La inflación de alimentos y bebidas en la primera semana de febrero alcanzó el 2,5%, según datos de la consultora LCG, registrando la mayor suba semanal desde el inicio del gobierno de Milei. Esta cifra confirma la aceleración de los precios después de más de diez semanas con variaciones semanales por debajo del 1%.
Durante las últimas cuatro semanas, la inflación promedio se duplicó, alcanzando un 1,6% mensual. Más del 75% de la suba semanal se explicó por aumentos de panificados y bebidas, que registraron incrementos superiores al 6%.

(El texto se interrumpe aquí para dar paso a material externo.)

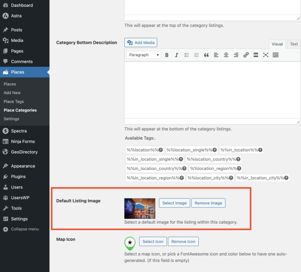Click the default listing image thumbnail
The width and height of the screenshot is (301, 272).
[x=140, y=208]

Entre los productos que más aumentaron se destacan:
Bebidas e infusiones para consumo en el hogar: 7,3%
Panificados, cereales y pastas: 6%
Lácteos y huevos: 2,3%
Comidas listas para llevar: 1,9%

El porcentaje de productos con aumentos de precio se ubicó en 17% de la canasta, dos puntos por encima de la semana anterior, y se observó mayor dispersión y valores extremos en las variaciones.

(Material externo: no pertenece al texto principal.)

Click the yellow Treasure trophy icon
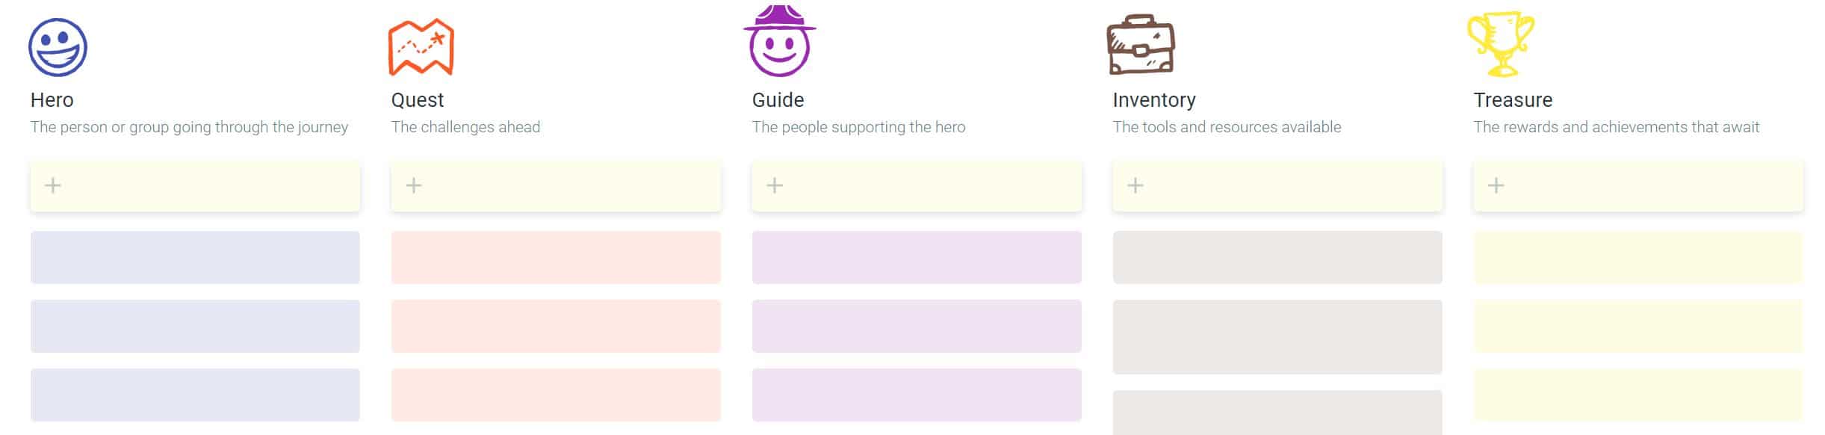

El impacto de esta aceleración no se limita a los supermercados. Los expertos destacan que afecta negociaciones paritarias, jubilaciones y plazos fijos indexados por UVA, desanclando expectativas de desinflación y reduciendo el poder adquisitivo de los hogares.
Además, el escándalo vinculado al INDEC ha generado incertidumbre en los mercados financieros, repercutiendo en la performance de títulos y acciones locales, mientras la actualización del índice oficial sigue pendiente. Esta situación también complica las negociaciones con organismos internacionales como el FMI, que supervisan la calidad y transparencia de las estadísticas públicas argentinas.
La suba de precios evidencia la presión inflacionaria persistente en un contexto donde los ajustes semanales alcanzan niveles récord, con un fuerte impacto en los consumidores y en la economía en general.